What you should do |
Find out how many lines of the material contain the string "name" and give only that figure.

[Information provided Boundary: Start]

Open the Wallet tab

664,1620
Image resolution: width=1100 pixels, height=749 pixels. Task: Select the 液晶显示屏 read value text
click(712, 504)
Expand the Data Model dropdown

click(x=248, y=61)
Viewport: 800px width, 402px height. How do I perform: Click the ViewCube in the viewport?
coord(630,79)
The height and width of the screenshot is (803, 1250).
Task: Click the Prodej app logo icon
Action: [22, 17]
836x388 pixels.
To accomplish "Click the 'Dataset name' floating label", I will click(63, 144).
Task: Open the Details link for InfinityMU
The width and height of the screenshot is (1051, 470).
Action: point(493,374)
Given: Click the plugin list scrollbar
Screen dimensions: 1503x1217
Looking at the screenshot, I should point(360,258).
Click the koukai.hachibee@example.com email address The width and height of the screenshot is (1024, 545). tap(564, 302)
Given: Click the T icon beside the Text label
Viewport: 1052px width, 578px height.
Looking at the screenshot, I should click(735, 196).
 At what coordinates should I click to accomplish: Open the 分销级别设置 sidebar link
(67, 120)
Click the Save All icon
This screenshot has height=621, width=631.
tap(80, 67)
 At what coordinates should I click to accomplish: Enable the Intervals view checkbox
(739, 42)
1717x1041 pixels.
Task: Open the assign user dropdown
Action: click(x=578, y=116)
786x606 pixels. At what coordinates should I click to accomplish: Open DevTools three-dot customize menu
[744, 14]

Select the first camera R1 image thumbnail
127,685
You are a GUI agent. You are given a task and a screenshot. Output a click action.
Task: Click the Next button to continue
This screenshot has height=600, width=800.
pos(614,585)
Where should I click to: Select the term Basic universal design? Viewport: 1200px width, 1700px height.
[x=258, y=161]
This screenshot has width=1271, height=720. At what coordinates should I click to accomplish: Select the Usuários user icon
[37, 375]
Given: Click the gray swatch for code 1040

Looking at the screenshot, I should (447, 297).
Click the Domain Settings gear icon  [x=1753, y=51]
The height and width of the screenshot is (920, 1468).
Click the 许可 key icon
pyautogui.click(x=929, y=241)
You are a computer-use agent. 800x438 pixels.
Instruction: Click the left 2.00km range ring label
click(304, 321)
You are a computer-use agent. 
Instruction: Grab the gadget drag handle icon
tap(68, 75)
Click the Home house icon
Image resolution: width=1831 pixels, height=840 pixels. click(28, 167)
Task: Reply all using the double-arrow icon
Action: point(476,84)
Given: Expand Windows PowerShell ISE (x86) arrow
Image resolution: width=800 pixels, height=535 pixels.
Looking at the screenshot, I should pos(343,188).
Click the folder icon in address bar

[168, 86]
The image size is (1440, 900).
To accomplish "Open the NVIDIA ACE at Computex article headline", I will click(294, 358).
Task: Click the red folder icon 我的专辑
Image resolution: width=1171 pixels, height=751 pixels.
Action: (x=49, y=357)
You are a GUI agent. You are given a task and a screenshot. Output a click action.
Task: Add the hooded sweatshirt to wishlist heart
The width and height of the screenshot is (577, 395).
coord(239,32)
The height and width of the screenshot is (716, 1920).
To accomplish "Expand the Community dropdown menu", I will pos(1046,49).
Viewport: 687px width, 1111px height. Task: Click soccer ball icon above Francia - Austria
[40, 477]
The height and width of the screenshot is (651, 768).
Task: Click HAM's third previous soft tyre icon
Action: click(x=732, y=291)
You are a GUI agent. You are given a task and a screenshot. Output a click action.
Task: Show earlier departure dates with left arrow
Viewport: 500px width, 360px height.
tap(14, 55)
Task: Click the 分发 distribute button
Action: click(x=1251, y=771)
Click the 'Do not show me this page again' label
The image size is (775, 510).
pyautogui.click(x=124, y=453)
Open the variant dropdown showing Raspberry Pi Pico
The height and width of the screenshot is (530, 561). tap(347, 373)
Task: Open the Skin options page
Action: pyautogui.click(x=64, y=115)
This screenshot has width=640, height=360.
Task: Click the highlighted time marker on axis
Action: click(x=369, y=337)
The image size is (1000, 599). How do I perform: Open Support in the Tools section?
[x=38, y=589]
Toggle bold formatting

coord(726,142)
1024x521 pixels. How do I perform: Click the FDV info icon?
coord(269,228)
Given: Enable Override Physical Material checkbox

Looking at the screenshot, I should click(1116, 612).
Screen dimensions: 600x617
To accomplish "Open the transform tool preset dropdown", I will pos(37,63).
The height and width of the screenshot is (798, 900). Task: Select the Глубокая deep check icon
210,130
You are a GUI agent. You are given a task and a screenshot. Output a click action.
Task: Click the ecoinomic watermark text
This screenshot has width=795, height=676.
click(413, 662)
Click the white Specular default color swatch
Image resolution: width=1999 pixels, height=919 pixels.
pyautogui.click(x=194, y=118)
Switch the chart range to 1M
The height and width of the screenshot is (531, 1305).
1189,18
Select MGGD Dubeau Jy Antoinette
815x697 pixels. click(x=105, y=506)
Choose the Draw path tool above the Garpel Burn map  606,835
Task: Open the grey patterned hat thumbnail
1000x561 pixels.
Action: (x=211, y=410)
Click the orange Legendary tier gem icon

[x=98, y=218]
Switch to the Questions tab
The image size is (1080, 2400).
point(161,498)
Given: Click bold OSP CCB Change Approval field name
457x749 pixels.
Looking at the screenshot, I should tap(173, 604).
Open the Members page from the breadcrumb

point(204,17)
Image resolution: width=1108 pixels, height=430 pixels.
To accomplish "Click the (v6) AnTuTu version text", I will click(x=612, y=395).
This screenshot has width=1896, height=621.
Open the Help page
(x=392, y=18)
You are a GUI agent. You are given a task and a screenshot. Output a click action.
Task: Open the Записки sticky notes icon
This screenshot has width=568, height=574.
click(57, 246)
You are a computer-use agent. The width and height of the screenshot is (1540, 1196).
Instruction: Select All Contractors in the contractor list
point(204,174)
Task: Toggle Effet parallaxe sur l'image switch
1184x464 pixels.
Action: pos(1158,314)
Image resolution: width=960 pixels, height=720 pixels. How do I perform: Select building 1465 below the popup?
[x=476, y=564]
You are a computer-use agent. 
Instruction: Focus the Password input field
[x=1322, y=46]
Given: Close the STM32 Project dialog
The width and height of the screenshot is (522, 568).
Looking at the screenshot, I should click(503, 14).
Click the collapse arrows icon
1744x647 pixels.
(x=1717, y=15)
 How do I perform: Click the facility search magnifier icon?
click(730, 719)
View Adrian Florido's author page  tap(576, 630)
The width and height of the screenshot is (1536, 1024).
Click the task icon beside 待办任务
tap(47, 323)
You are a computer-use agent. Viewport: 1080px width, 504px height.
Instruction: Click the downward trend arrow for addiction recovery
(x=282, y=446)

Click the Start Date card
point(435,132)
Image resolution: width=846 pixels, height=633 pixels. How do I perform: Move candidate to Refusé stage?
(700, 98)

[Information provided Boundary: End]

Answer space |
2